Stored records -
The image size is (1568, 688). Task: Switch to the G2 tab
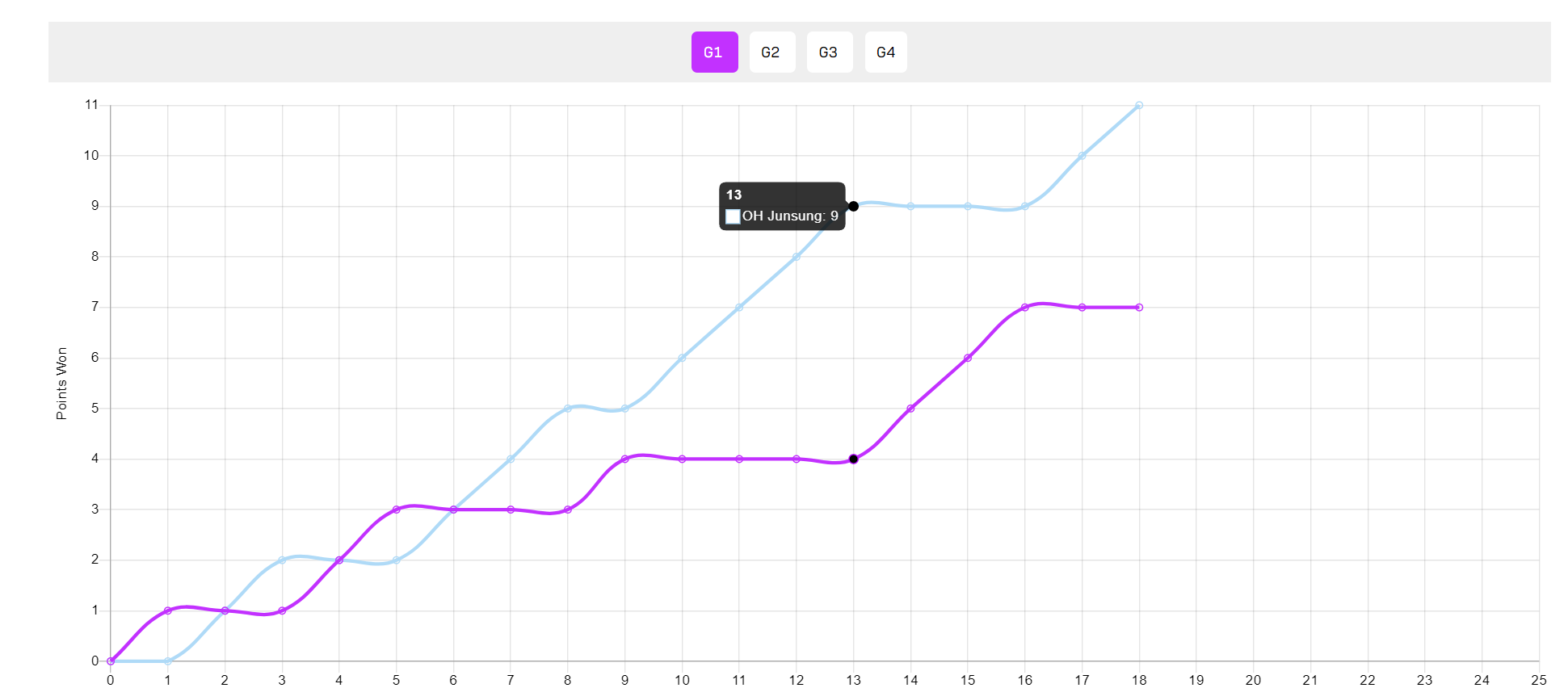click(771, 52)
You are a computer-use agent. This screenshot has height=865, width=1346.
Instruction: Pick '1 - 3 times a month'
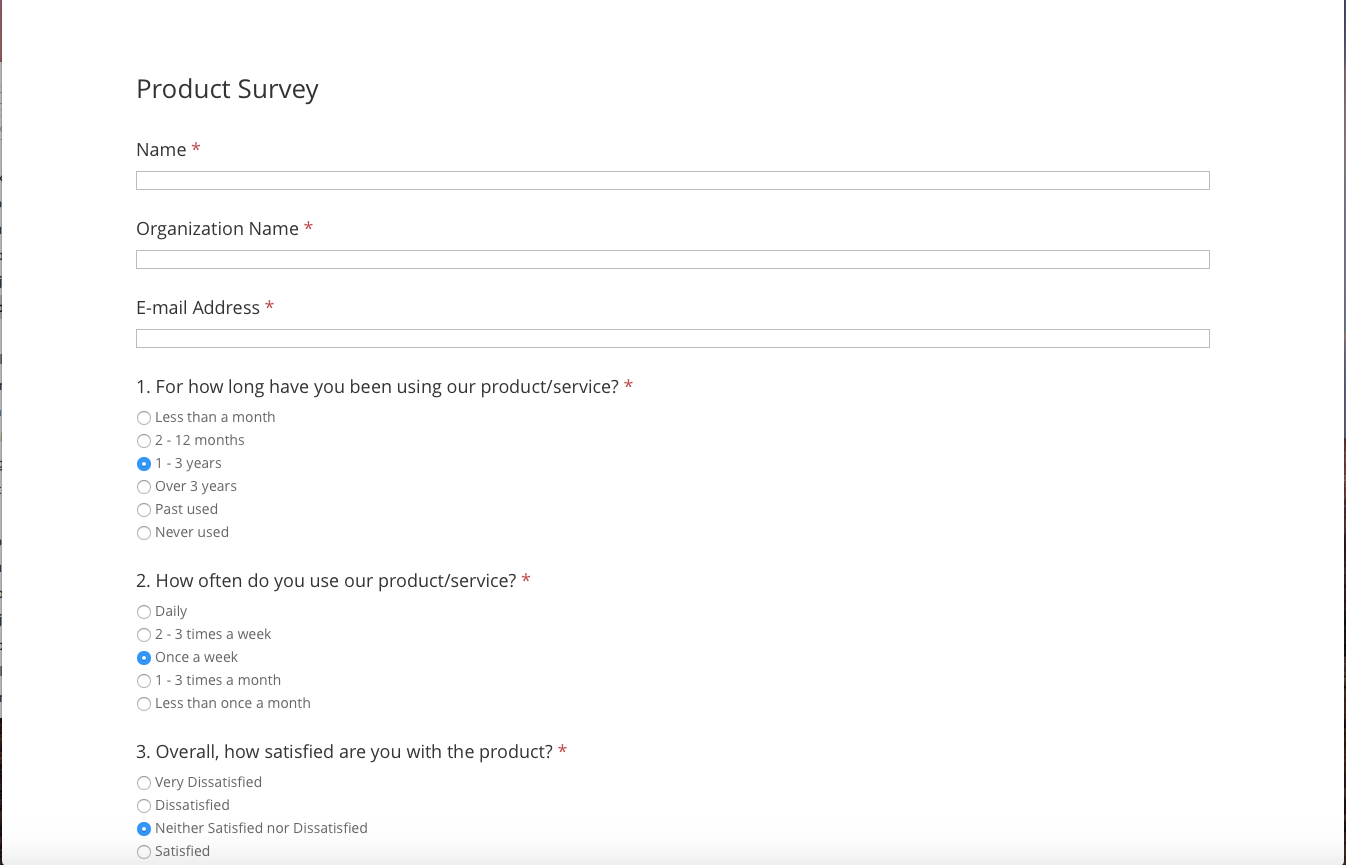point(144,681)
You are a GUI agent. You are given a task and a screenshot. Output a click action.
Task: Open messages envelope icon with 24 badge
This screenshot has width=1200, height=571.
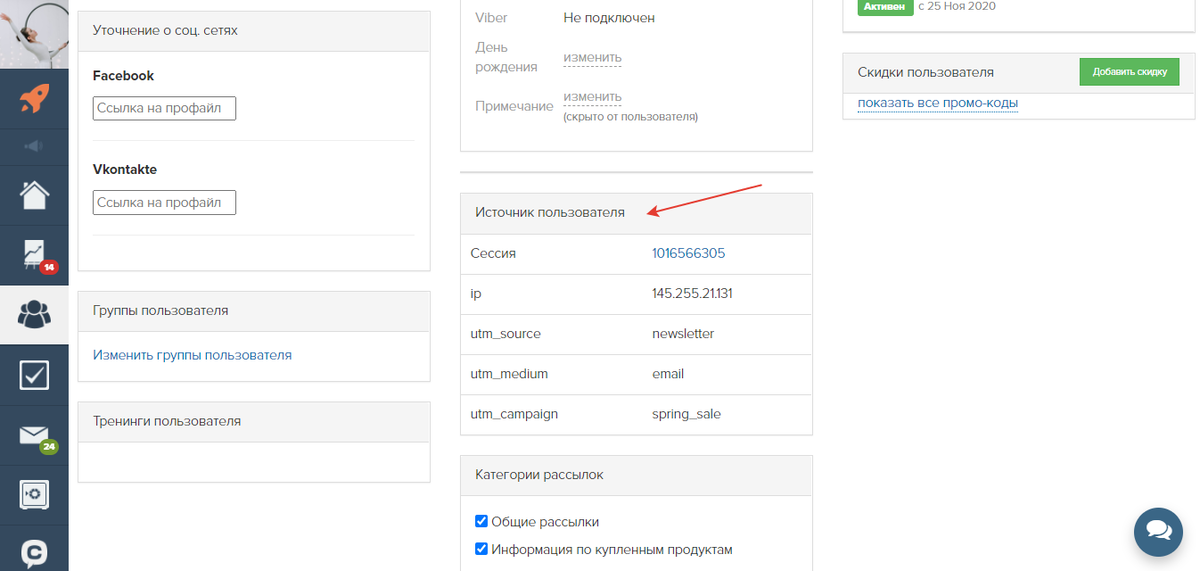pyautogui.click(x=34, y=436)
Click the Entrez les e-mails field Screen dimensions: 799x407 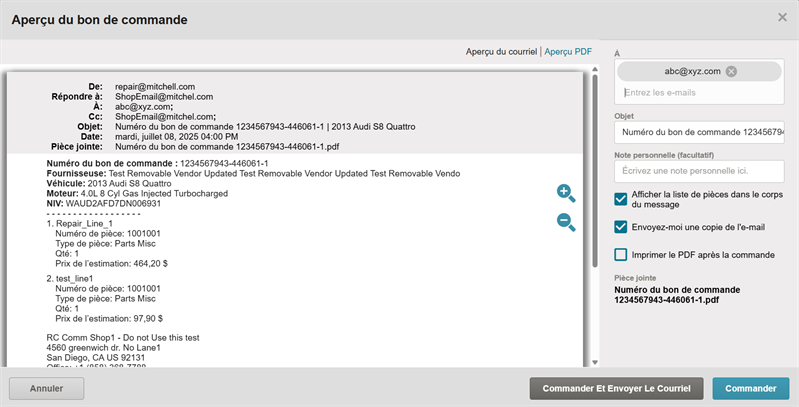pos(698,93)
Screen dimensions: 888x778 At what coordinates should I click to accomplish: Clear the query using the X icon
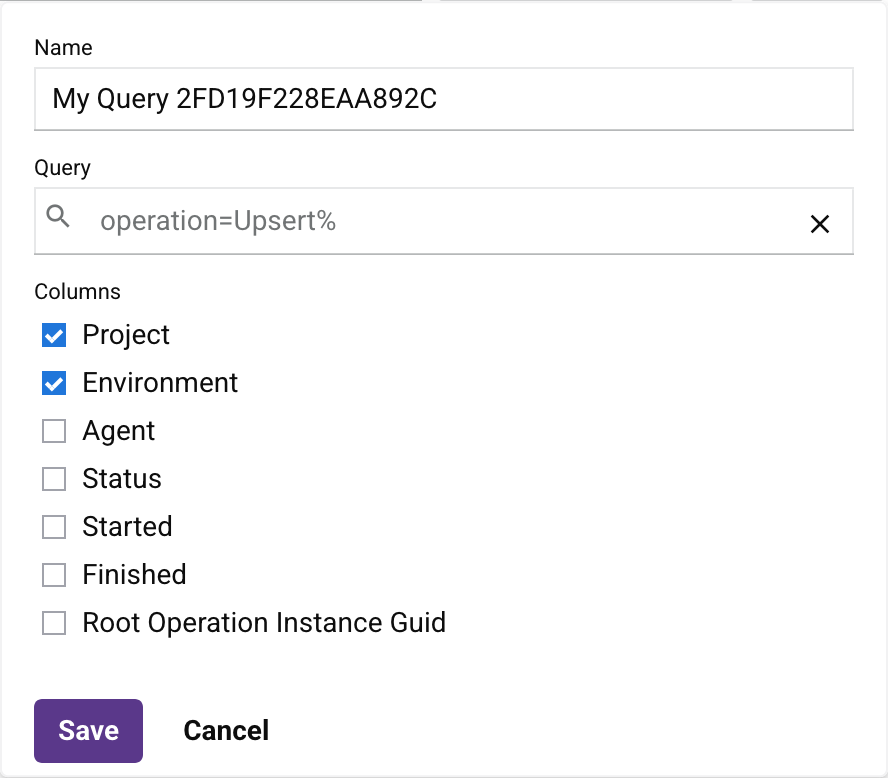pyautogui.click(x=820, y=224)
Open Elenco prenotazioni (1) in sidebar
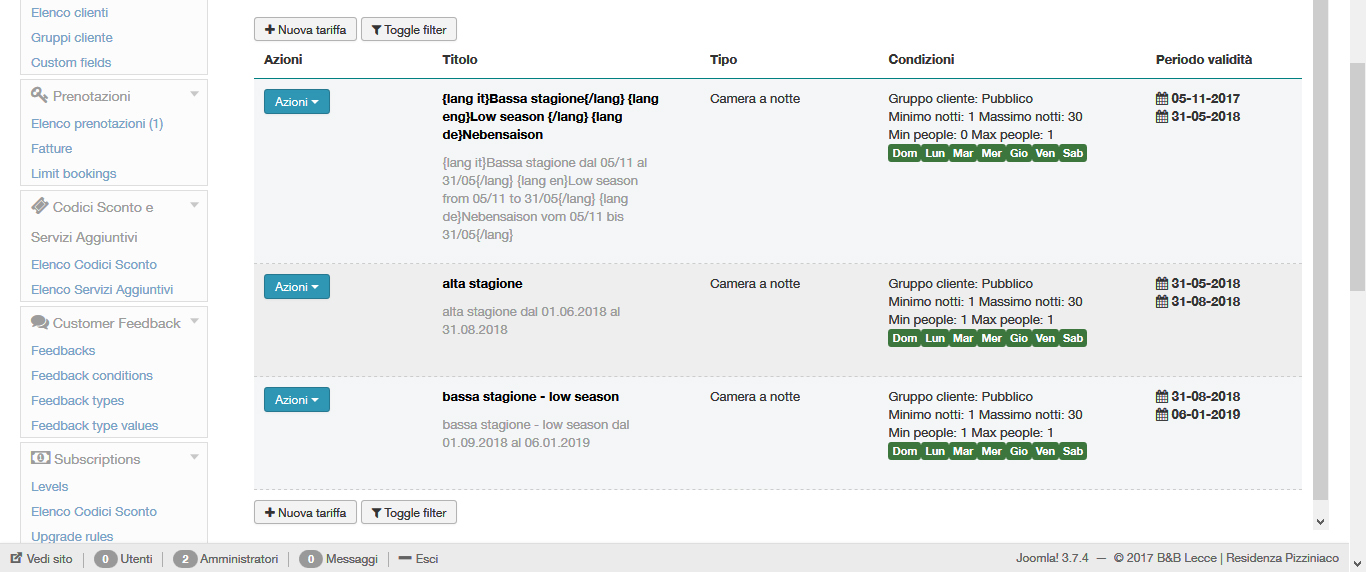 (x=97, y=124)
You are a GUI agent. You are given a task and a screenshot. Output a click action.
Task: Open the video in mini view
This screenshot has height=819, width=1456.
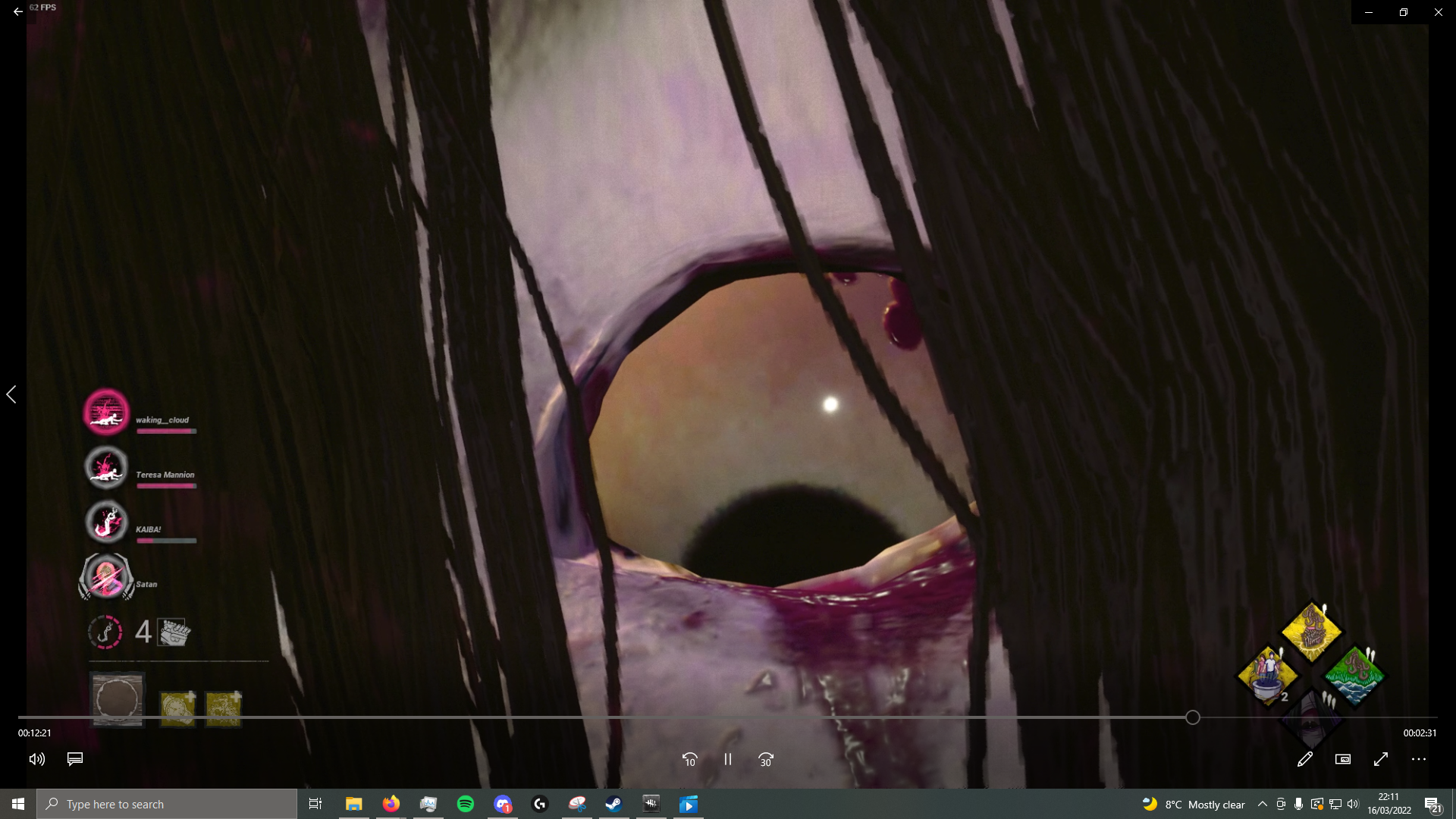[1342, 759]
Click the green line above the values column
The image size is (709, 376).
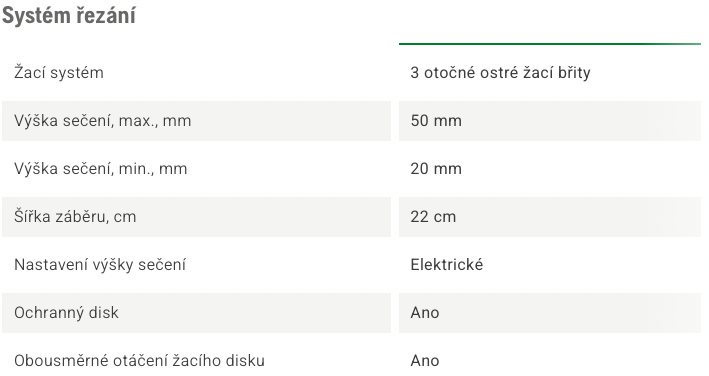(550, 44)
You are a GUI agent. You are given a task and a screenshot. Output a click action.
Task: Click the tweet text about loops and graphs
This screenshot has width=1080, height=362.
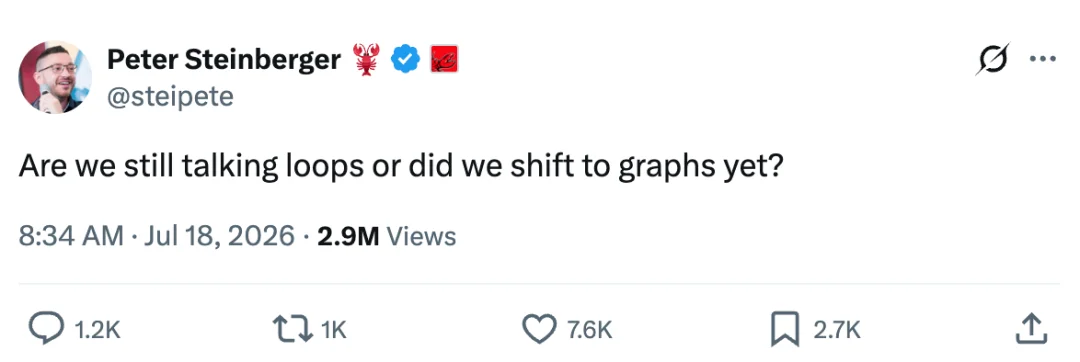(x=400, y=169)
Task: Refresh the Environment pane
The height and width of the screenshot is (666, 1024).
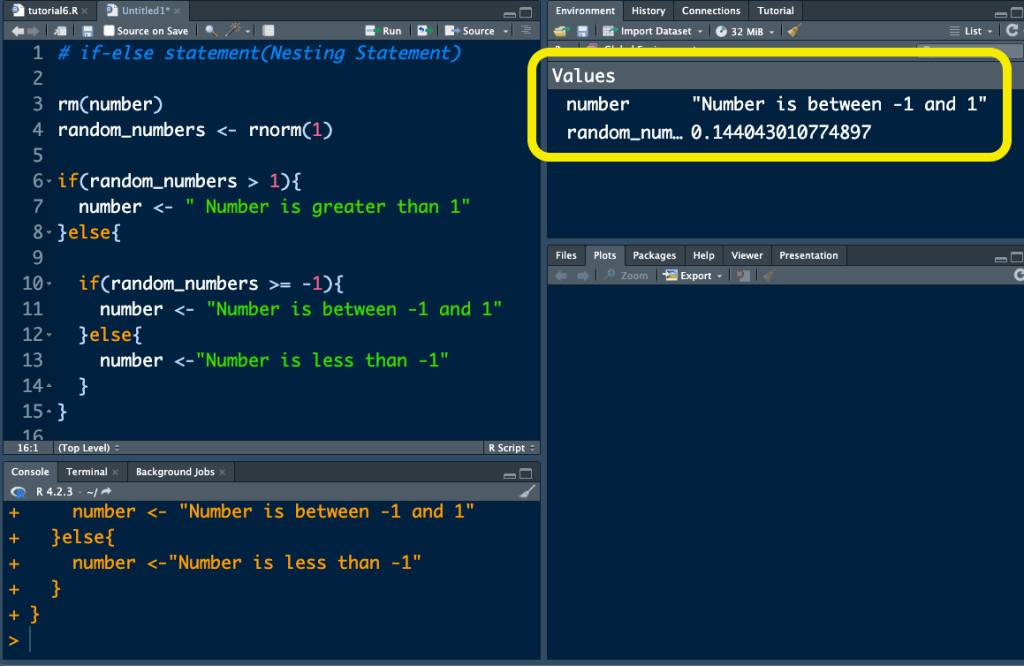Action: click(1011, 31)
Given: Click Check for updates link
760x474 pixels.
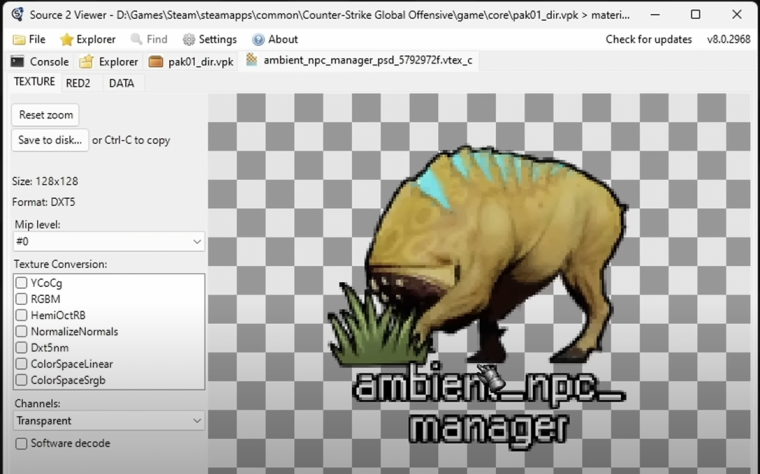Looking at the screenshot, I should click(649, 39).
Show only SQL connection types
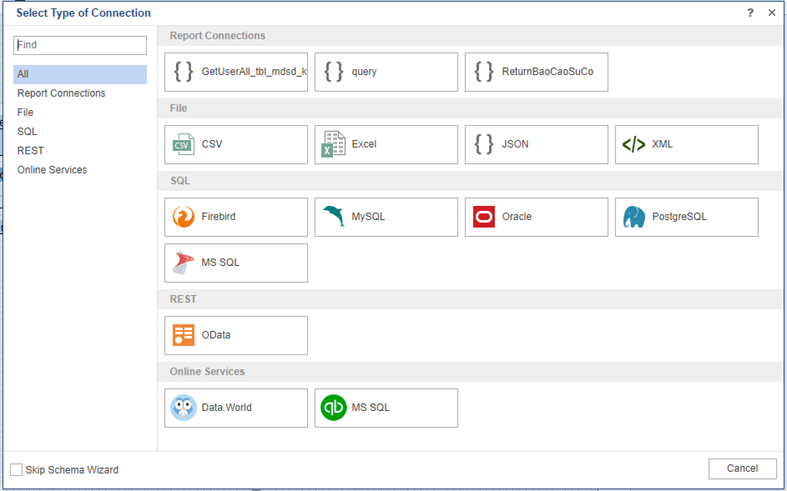The image size is (787, 491). click(x=27, y=131)
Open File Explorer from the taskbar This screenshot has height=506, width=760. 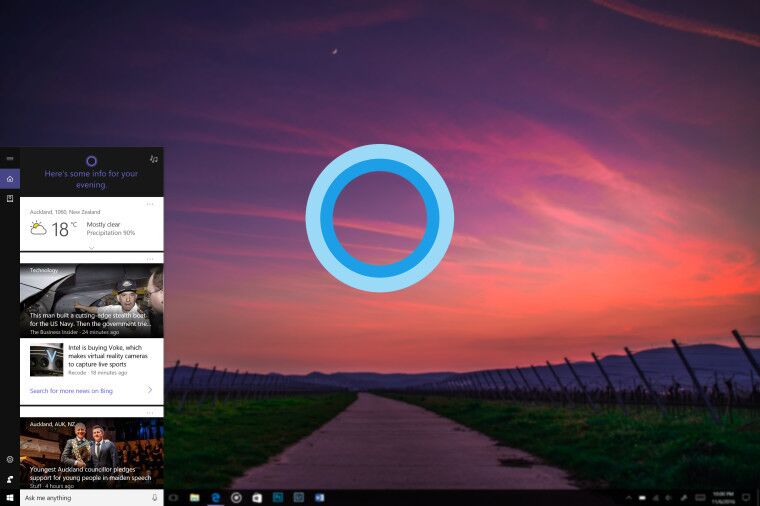click(194, 497)
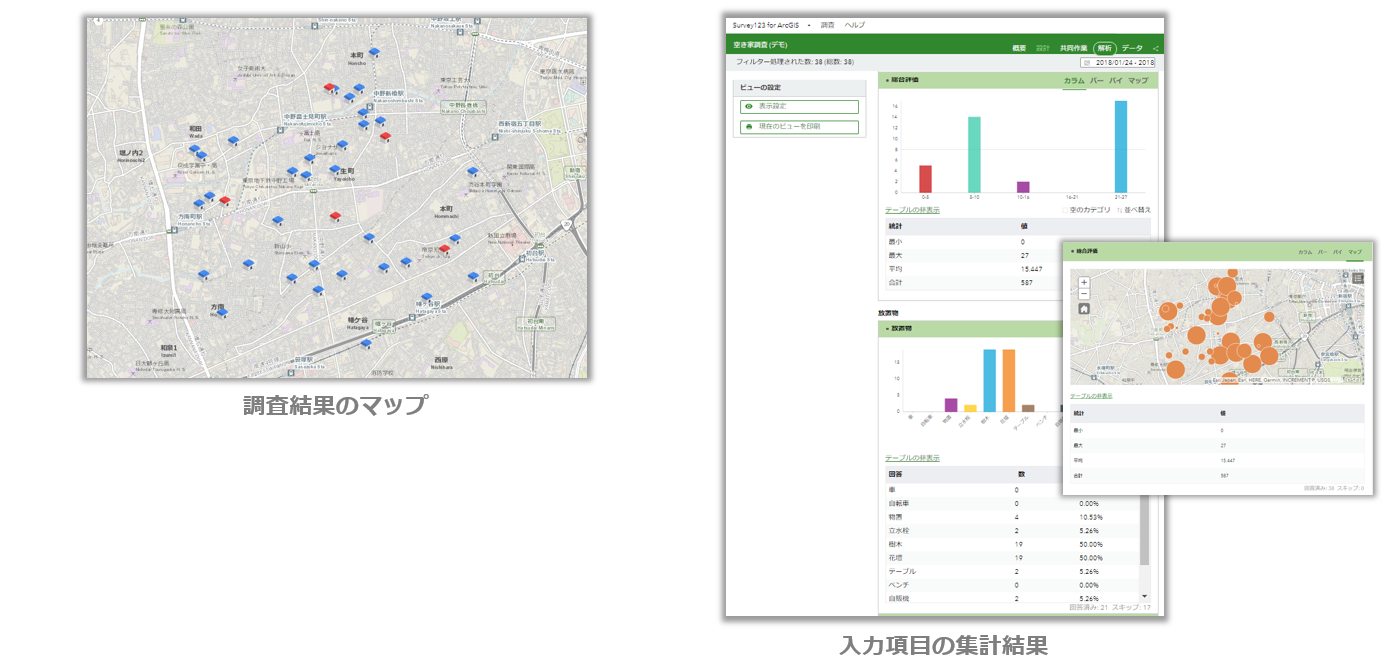Image resolution: width=1381 pixels, height=665 pixels.
Task: Select the teal 5-10 bar in the column chart
Action: [974, 153]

What you will do -
Arrange the stretch of the listing from the line containing "Click the green line above the values column" through the line containing "Action: click(1011, 31)" as a JSON list of strings, with one string per line and no blank lines. Leave the pictures out.

The reply -
[
  "Click the green line above the values column",
  "The image size is (709, 376).",
  "(550, 44)",
  "You are a GUI agent. You are given a task and a screenshot. Output a click action.",
  "Task: Click the tweet text about loops and graphs",
  "This screenshot has width=1080, height=362.",
  "(x=400, y=169)",
  "Task: Refresh the Environment pane",
  "The height and width of the screenshot is (666, 1024).",
  "Action: click(1011, 31)"
]